Large Language Models (LLMs) are susceptible to Jailbreaking attacks, which aim to extract harmful information by subtly modifying the attack query. As defense mechanisms evolve, directly obtaining harmful information becomes increasingly challenging for Jailbreaking attacks. In this work, inspired by human practices of indirect context to elicit harmful information, we focus on a new attack form called Contextual Interaction Attack. The idea relies on the autoregressive nature of the generation process in LLMs. We contend that the prior context--the information preceding the attack query--plays a pivotal role in enabling potent Jailbreaking attacks. Specifically, we propose an approach that leverages preliminary question-answer pairs to interact with the LLM. By doing so, we guide the responses of the model toward revealing the 'desired' harmful information. We conduct experiments on four different LLMs and demonstrate the efficacy of this attack, which is black-box and can also transfer across LLMs. We believe this can lead to further developments and understanding of the context vector in LLMs.
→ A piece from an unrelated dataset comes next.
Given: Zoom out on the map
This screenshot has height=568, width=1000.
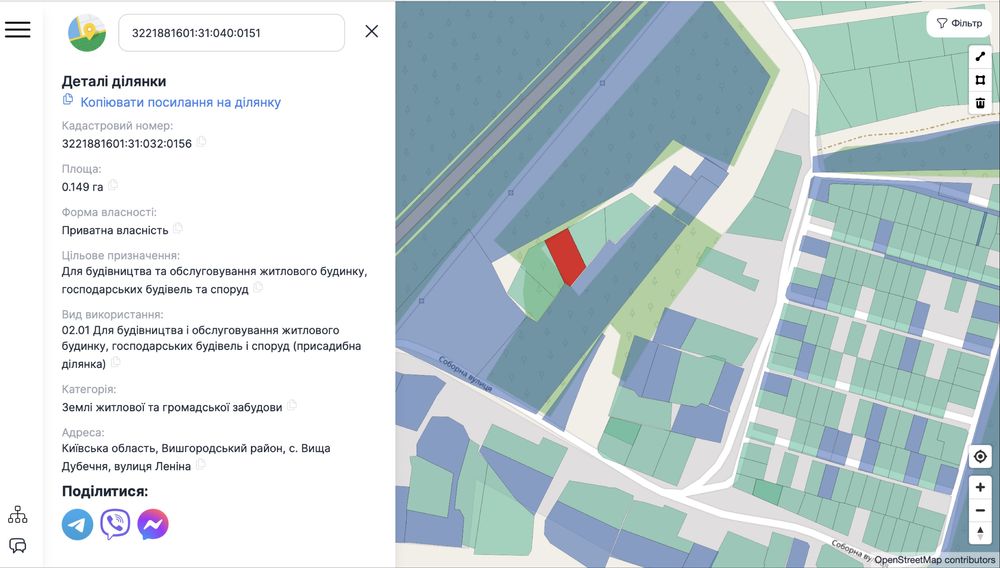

翻译：大型语言模型（LLMs）容易受到越狱攻击，此类攻击旨在通过巧妙修改攻击查询来提取有害信息。随着防御机制的不断演进，越狱攻击直接获取有害信息变得愈发困难。受人类通过间接上下文诱导有害信息这一实践的启发，本研究聚焦于一种新型攻击形式——上下文交互攻击。该思想基于LLMs生成过程中的自回归特性。我们认为，攻击查询的前置上下文——即位于攻击查询之前的信息——在实现有效越狱攻击中发挥着关键作用。具体而言，我们提出一种利用初步问答对与LLM交互的方法。通过此种方式，我们引导模型响应逐步暴露"期望的"有害信息。我们在四种不同的LLM上进行了实验，证明了这种攻击的有效性，且该攻击具有黑盒性质，并能在不同LLM之间迁移。我们相信，这将促进对LLM中上下文向量的进一步开发与理解。